Nadikerianda Chinnappa (1875–1931) was an Indian compiler, poet, translator, army man, police officer, cricket player, singer and philanthropist from Kodagu.

==Origins==
===Ancestry===
The Nadikerianda clan name originated from the words Nadu keri ('Central village') and the suffix anda which means 'belonging to'. Incidentally, Nadikeri is the name of a village in South Kodagu as well. According to a family tree drawn by Nadikerianda Chinnappa himself the earliest remembered ancestors of the clan were Nadikerianda Aiyanna and his wife Mayamma who lived around 1600 CE. This family tree was drawn up in 1918. The most notable legendary members of this clan were Nadikerianda Devayya and Kaaruvanna, the first was a folk ballad hero whose clan was responsible for the Malethirike shrine on top of the Somagiri peak, near the Nadikerianda ancestral house in Karada village. He was cursed by a powerful tantric. Kaaruvanna was his heroic brother who redeemed his spirit. They are considered to be the Kaarana or Kaarona (revered ancestors) of the clan.

===Birth===
Nadikerianda Chinnappa was born in 1875 in the village of Karada, Napoklu naad in Coorg (now Kodagu) to Kodava parents Nadikerianda Aiyanna (not to be mistaken for the early ancestor who had the same name) and Pattamada Ponnavva. They had eight children, four daughters and four sons; Chinnappa was the fifth-eldest, he had two elder sisters, two elder brothers (Subbayya and Kaalappa), two younger sisters and one younger brother. His mother was a lady of the Pattamada clan who knew horse-riding.

==Early life==
===Education===
After matriculating in Mercara from the Central High School he did his F.A.(First Year Arts) from Mangalore. In college he was good at sports, especially in Hockey and Cricket, and in studies. He married his deceased brother Subbayya's widow, Nanjavva, in accordance to tradition, in Coorg and worked as a teacher in Mercara Central High School.

===Career===
In 1899 he joined the revenue department and became a Senebaayi (Shanbhog or Accountant). That year in September he wrote an English poem, 'My Position as Shanbog', voicing his frustration with his job. The following year he became a Revenue Inspector and in 1902 he joined the Coorg Regiment of the army and rose to become a Subedar-Major. When the regiment was disbanded in 1904 he joined the Police Department, underwent training in Vellore and became a sub-Inspector in Kushalnagar. Thereafter he served in Napoklu, Srimangala and Virajpet for some five or six years each until he was made Prosecuting sub-Inspector and posted in Madikeri. Later he became a Prosecuting Inspector in Coorg.

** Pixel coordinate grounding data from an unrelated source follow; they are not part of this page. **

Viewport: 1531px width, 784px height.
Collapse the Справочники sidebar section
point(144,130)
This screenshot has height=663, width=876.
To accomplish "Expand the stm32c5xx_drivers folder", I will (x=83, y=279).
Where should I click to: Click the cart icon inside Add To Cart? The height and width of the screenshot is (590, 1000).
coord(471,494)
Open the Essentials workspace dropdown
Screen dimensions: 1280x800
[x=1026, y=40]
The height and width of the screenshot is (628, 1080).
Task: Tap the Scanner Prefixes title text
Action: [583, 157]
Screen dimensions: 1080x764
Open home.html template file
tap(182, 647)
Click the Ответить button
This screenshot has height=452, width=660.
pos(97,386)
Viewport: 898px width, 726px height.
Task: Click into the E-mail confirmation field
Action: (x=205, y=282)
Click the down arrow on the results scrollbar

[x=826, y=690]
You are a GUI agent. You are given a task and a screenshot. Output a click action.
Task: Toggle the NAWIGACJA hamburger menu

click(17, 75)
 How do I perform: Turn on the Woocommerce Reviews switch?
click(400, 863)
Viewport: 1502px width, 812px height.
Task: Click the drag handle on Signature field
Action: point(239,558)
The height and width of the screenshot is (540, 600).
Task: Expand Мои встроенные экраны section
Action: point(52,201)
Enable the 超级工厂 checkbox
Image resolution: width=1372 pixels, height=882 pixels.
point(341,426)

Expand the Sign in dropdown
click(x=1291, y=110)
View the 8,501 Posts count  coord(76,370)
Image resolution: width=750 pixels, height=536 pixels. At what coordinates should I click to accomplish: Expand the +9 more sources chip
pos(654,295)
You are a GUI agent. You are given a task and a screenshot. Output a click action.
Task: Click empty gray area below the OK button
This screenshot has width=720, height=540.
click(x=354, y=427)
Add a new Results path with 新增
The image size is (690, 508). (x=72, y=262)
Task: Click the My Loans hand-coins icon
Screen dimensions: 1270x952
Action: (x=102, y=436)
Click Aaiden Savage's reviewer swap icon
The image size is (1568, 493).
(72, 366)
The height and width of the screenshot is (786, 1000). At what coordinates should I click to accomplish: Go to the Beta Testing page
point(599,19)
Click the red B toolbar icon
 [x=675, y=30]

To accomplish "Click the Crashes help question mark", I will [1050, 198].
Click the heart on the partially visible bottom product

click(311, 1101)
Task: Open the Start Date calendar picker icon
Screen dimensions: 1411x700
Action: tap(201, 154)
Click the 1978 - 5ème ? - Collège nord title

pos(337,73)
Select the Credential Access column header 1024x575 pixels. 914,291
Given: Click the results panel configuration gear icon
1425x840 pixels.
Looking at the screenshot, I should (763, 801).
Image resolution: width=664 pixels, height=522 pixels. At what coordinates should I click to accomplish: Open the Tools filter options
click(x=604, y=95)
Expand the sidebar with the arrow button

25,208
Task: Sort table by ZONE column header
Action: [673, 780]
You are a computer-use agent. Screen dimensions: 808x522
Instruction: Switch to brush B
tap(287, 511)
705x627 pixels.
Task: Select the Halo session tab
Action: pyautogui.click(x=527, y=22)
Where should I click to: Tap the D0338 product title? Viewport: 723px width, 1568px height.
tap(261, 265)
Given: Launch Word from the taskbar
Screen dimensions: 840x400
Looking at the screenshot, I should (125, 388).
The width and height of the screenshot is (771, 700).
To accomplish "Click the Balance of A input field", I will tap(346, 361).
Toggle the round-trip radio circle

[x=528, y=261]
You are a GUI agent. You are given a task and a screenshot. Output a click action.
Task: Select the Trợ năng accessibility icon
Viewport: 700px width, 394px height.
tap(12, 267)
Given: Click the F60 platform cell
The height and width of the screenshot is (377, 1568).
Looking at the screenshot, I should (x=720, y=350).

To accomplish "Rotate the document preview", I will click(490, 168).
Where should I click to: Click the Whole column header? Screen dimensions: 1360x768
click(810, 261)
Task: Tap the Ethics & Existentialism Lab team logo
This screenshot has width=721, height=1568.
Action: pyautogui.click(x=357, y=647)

His job in the Police Force required him to travel on horseback to the villages nestled in the valleys and hills of Kodagu. While he went about his duties, he witnessed local festivals and listened to folk-songs that were a part of his culture and was fascinated by them. He feared that these traditions and songs that were handed down orally over the generations would in time be forgotten, because of the dominance of the English language, and influence of the cultures of the neighbouring areas. He got acquainted with several folk-singers and often, when he returned after his day's work, he brought them home on his horse. He asked his wife to feed them and having served them local toddy, he got them to sing the folk-songs they knew, as they beat the dudi (small, hand-held, hourglass-shaped Coorg drum), while he transcribed the words of the songs, late into the night. By the year 1922 he had compiled many folk-songs and gathered enough material on the customs and traditions of Kodavas for his book, which he called the Pattole Palame. He also collected nearly 750 Kodava idioms and proverbs for the book.

==Pattole Palame==

===Name===
‘Pattole' is derived from patt-pole which means 'silk-like', and 'Palame' means 'lore' or 'stories'. Thus Pattole Palame stands for 'Silken Lore'. There is yet another interpretation of the title. In the olden days, family histories, rituals and other records were scripted on palm leaves by astrologers. These ancient, scripted leaves called Pattole (patt=silk, ole=palm leaf) or 'silken palm leaf' are still preserved in many Kodava Ainmanes (ancestral homes). Palame also referred to the hereditary oral tradition of folk songs and ballads among the Kodavas.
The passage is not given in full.